In Thailand, things often seem to just work out, sometimes in the most uncanny ways. About a kilometer down the road there was a junction with a smaller track that headed uphill towards Doi Chang. And right at this junction in the middle of nowhere was a Thai guy just walking along - the only person I had seen on the road all day. I stopped and greeted him and optimistically told him I was looking for the road out to Chiang Rai. He pointed back the way I had come - back to the village of Doi Chang. I tried to explain in broken English and sign language "No, road closed. New cement. Can not." He laughed and - here's the good part - replied in perfect English that he understood. He told me the way I was going would lead out (which I knew) but that in his opinion the road up over the mountain was the better road - longer, but better. I was skeptical as the road up started off with one of those troublesome mud sections, but the Thai guy said that would be the only mud, that some of the rest of the road was quite rough, but ok.

Common sense would dictate that I carry on out the same way I came in, but I trusted this guy and there was still time in the day to do some more exploring. Up I went, up the spine of the elephant. Near the top there was a half dozen 4x4 Jeeps stopped at a makeshift restaurant with a bunch of farangs on tour. This was one of those backcountry excursions where you take Jeeps into the mountains to visit the hilltribes. I chatted with a pair of British birds and told them I was poking around trying to find the best route back to the highway and asked if they had come in on the road I was traveling on. They confirmed that they had, but wanted to emphasize that it was "very off road" and that I would need to find a better way. However, I looked at the Jeeps and noted that, although dirty, they had no mud on them. I thanked the girls and carried on with renewed confidence. I road up over the peak (1700+ meters) and started the tortuous route down, down and down some more. It was indeed very rough, but was always do-able. And more importantly, I had not yet gone anywhere where I could not find a spot to pivot the bike around on its side-stand and retrace my steps. I went through a couple of those very remote hilltribe villages that people pay big bucks to visit, bounced and wiggled my way along for about an hour and half, crossed a reservoir spillway with fast flowing axle deep water, and hit pavement. Finally out of first, opening it up in sixth, and heading to shower, supper and a cozy bed. Woohoo!

Would I have gone if I knew how rough it was? Not a chance.
Did I regret the excursion? Not for a second, not a bit of it.
Did I learn my lesson?

Three days later I'm outside of Chiang Mai exploring what looks like a dirt road back-route up to Doi Inthanon, picking my way in first gear through ruts and rocks, and wondering if any members of this herd of water buffalo that I'm wiggling through are inclined to kick or gore wayward riders in their midst.
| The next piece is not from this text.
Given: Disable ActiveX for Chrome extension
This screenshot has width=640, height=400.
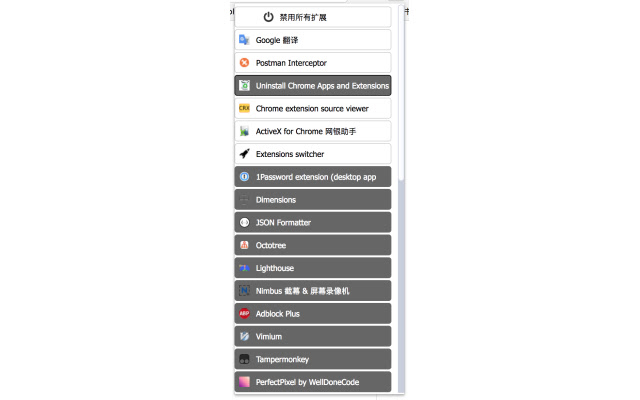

It turns out you can get into Doi Inthanon through the back way, with the bonus of thereby avoiding the 200 baht national park entrance fee.

My first day of motorbiking here in Thailand 3 years ago was the Samoeng loop - a two hour trip up beautiful windy steep roads to the town of Samoeng high in the cool mountains outside of Chiang Mai. I thought it fitting to revisit this as my last day of riding on this trip. I did so, in the opposite direction, unwinding memories and feeling a fond familiarity with this neck of the woods. And, with a bit of sadness, turned the bike in to Tony's that afternoon.

4500 km of riding; some of it spectacular, nearly all of it very enjoyable. And the time off the bike was just as much fun and packed with even more great memories. I've hung around Chiang Mai for a couple of days, taken a Thai cooking course, and later today (Valentine's day) fly down to Krabi. A little bit of beach time awaits me, swimming in the warm ocean, visiting some familiar faces, and perhaps indulging in some scuba diving. This is wind-down week, and it's nearly time to come home.

Did I mention I love this country?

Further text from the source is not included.